• _BRIEF_
Would you repeat the whole listing exactly?

• _PROVIDED ENTRIES_
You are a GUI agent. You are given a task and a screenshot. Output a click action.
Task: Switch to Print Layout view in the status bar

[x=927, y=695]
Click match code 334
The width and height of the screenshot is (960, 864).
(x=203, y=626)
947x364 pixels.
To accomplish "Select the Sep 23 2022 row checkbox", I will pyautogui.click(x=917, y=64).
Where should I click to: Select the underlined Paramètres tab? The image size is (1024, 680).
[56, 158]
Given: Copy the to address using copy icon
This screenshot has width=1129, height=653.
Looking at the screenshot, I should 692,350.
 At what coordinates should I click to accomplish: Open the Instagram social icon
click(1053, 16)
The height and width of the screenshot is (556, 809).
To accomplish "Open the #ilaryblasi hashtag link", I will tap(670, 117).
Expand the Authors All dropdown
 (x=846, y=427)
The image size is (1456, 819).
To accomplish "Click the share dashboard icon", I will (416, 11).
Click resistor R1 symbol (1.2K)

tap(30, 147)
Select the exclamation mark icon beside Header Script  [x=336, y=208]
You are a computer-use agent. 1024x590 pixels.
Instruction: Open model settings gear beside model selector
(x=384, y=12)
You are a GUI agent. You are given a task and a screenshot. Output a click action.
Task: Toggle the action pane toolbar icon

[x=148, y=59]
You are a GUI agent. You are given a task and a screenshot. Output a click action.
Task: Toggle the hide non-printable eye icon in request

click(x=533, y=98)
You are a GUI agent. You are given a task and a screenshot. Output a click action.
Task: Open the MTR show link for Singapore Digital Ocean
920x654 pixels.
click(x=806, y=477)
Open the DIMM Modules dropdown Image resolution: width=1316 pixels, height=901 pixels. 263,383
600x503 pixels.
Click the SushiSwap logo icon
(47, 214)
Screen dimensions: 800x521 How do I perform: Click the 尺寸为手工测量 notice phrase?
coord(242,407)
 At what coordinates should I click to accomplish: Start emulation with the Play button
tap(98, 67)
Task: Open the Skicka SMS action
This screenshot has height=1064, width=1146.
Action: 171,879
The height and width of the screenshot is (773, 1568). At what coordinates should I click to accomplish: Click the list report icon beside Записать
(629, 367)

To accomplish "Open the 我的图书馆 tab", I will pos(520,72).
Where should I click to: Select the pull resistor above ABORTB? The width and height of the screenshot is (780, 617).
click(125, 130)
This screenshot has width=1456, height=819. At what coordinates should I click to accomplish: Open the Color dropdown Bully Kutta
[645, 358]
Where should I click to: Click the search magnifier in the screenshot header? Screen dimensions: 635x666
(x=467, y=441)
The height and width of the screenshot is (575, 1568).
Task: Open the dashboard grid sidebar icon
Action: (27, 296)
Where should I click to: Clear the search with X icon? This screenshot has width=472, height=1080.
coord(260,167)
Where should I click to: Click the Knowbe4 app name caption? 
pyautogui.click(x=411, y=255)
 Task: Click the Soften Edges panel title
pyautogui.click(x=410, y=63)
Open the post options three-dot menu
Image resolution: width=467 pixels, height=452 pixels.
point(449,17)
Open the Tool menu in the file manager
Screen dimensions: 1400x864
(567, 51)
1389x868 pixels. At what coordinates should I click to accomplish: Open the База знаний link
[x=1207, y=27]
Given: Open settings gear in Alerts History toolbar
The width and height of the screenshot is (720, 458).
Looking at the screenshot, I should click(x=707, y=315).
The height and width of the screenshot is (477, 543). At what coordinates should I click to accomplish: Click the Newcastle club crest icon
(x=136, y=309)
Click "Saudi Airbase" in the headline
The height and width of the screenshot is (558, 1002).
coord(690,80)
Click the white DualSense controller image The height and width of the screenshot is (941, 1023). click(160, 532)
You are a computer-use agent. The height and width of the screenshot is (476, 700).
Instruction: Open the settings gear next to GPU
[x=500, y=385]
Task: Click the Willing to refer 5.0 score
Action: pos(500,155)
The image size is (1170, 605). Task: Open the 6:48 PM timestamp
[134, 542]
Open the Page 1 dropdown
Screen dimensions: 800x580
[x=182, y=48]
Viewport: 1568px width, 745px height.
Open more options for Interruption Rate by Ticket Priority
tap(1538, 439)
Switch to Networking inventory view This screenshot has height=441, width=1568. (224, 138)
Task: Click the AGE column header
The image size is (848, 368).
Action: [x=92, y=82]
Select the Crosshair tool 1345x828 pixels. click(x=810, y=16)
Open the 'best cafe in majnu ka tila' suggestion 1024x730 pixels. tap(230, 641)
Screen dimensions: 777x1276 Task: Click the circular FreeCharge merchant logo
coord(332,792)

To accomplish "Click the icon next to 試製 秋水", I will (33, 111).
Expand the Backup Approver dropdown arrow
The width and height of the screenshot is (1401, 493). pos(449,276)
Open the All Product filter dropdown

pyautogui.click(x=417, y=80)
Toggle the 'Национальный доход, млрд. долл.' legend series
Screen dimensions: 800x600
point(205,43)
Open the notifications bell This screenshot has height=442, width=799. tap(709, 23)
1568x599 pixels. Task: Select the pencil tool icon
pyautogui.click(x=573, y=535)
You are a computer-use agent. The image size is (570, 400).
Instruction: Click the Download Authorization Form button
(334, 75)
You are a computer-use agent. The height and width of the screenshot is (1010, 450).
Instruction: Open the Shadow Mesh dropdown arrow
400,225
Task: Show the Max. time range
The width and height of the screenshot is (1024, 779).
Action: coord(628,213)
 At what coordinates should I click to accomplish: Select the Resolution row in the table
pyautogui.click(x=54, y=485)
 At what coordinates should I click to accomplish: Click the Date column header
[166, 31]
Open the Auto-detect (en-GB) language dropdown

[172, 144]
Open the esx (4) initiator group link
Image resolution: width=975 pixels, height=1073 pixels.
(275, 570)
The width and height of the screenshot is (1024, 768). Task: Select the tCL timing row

• _WORKED SOLUTION_
You are a GUI agent. You are given a task and a screenshot. Output a click action.
Task: Switch to Print Layout view in the status bar

[x=927, y=695]
Click match code 334
The width and height of the screenshot is (960, 864).
(x=203, y=626)
947x364 pixels.
To accomplish "Select the Sep 23 2022 row checkbox", I will pyautogui.click(x=917, y=64).
Where should I click to: Select the underlined Paramètres tab? The image size is (1024, 680).
[56, 158]
Given: Copy the to address using copy icon
This screenshot has width=1129, height=653.
Looking at the screenshot, I should 692,350.
 At what coordinates should I click to accomplish: Open the Instagram social icon
click(1053, 16)
The height and width of the screenshot is (556, 809).
To accomplish "Open the #ilaryblasi hashtag link", I will tap(670, 117).
Expand the Authors All dropdown
 (x=846, y=427)
The image size is (1456, 819).
To accomplish "Click the share dashboard icon", I will (416, 11).
Click resistor R1 symbol (1.2K)

tap(30, 147)
Select the exclamation mark icon beside Header Script  [x=336, y=208]
You are a computer-use agent. 1024x590 pixels.
Instruction: Open model settings gear beside model selector
(x=384, y=12)
You are a GUI agent. You are given a task and a screenshot. Output a click action.
Task: Toggle the action pane toolbar icon

[x=148, y=59]
You are a GUI agent. You are given a task and a screenshot. Output a click action.
Task: Toggle the hide non-printable eye icon in request

click(x=533, y=98)
You are a GUI agent. You are given a task and a screenshot. Output a click action.
Task: Open the MTR show link for Singapore Digital Ocean
920x654 pixels.
click(x=806, y=477)
Open the DIMM Modules dropdown Image resolution: width=1316 pixels, height=901 pixels. 263,383
600x503 pixels.
Click the SushiSwap logo icon
(47, 214)
Screen dimensions: 800x521 How do I perform: Click the 尺寸为手工测量 notice phrase?
coord(242,407)
 At what coordinates should I click to accomplish: Start emulation with the Play button
tap(98, 67)
Task: Open the Skicka SMS action
This screenshot has height=1064, width=1146.
Action: 171,879
The height and width of the screenshot is (773, 1568). At what coordinates should I click to accomplish: Click the list report icon beside Записать
(629, 367)

To accomplish "Open the 我的图书馆 tab", I will pos(520,72).
Where should I click to: Select the pull resistor above ABORTB? The width and height of the screenshot is (780, 617).
click(125, 130)
This screenshot has width=1456, height=819. At what coordinates should I click to accomplish: Open the Color dropdown Bully Kutta
[645, 358]
Where should I click to: Click the search magnifier in the screenshot header? Screen dimensions: 635x666
(x=467, y=441)
The height and width of the screenshot is (575, 1568).
Task: Open the dashboard grid sidebar icon
Action: (27, 296)
Where should I click to: Clear the search with X icon? This screenshot has width=472, height=1080.
coord(260,167)
Where should I click to: Click the Knowbe4 app name caption? 
pyautogui.click(x=411, y=255)
 Task: Click the Soften Edges panel title
pyautogui.click(x=410, y=63)
Open the post options three-dot menu
Image resolution: width=467 pixels, height=452 pixels.
point(449,17)
Open the Tool menu in the file manager
Screen dimensions: 1400x864
(567, 51)
1389x868 pixels. At what coordinates should I click to accomplish: Open the База знаний link
[x=1207, y=27]
Given: Open settings gear in Alerts History toolbar
The width and height of the screenshot is (720, 458).
Looking at the screenshot, I should click(x=707, y=315).
The height and width of the screenshot is (477, 543). At what coordinates should I click to accomplish: Click the Newcastle club crest icon
(x=136, y=309)
Click "Saudi Airbase" in the headline
The height and width of the screenshot is (558, 1002).
coord(690,80)
Click the white DualSense controller image The height and width of the screenshot is (941, 1023). click(160, 532)
You are a computer-use agent. The height and width of the screenshot is (476, 700).
Instruction: Open the settings gear next to GPU
[x=500, y=385]
Task: Click the Willing to refer 5.0 score
Action: pos(500,155)
The image size is (1170, 605). Task: Open the 6:48 PM timestamp
[134, 542]
Open the Page 1 dropdown
Screen dimensions: 800x580
[x=182, y=48]
Viewport: 1568px width, 745px height.
Open more options for Interruption Rate by Ticket Priority
tap(1538, 439)
Switch to Networking inventory view This screenshot has height=441, width=1568. (224, 138)
Task: Click the AGE column header
The image size is (848, 368).
Action: [x=92, y=82]
Select the Crosshair tool 1345x828 pixels. click(x=810, y=16)
Open the 'best cafe in majnu ka tila' suggestion 1024x730 pixels. tap(230, 641)
Screen dimensions: 777x1276 Task: Click the circular FreeCharge merchant logo
coord(332,792)

To accomplish "Click the icon next to 試製 秋水", I will (33, 111).
Expand the Backup Approver dropdown arrow
The width and height of the screenshot is (1401, 493). pos(449,276)
Open the All Product filter dropdown

pyautogui.click(x=417, y=80)
Toggle the 'Национальный доход, млрд. долл.' legend series
Screen dimensions: 800x600
point(205,43)
Open the notifications bell This screenshot has height=442, width=799. tap(709, 23)
1568x599 pixels. Task: Select the pencil tool icon
pyautogui.click(x=573, y=535)
You are a computer-use agent. The image size is (570, 400).
Instruction: Click the Download Authorization Form button
(334, 75)
You are a computer-use agent. The height and width of the screenshot is (1010, 450).
Instruction: Open the Shadow Mesh dropdown arrow
400,225
Task: Show the Max. time range
The width and height of the screenshot is (1024, 779).
Action: coord(628,213)
 At what coordinates should I click to accomplish: Select the Resolution row in the table
pyautogui.click(x=54, y=485)
 At what coordinates should I click to accomplish: Click the Date column header
[166, 31]
Open the Auto-detect (en-GB) language dropdown

[172, 144]
Open the esx (4) initiator group link
Image resolution: width=975 pixels, height=1073 pixels.
(275, 570)
The width and height of the screenshot is (1024, 768). Task: Select the tCL timing row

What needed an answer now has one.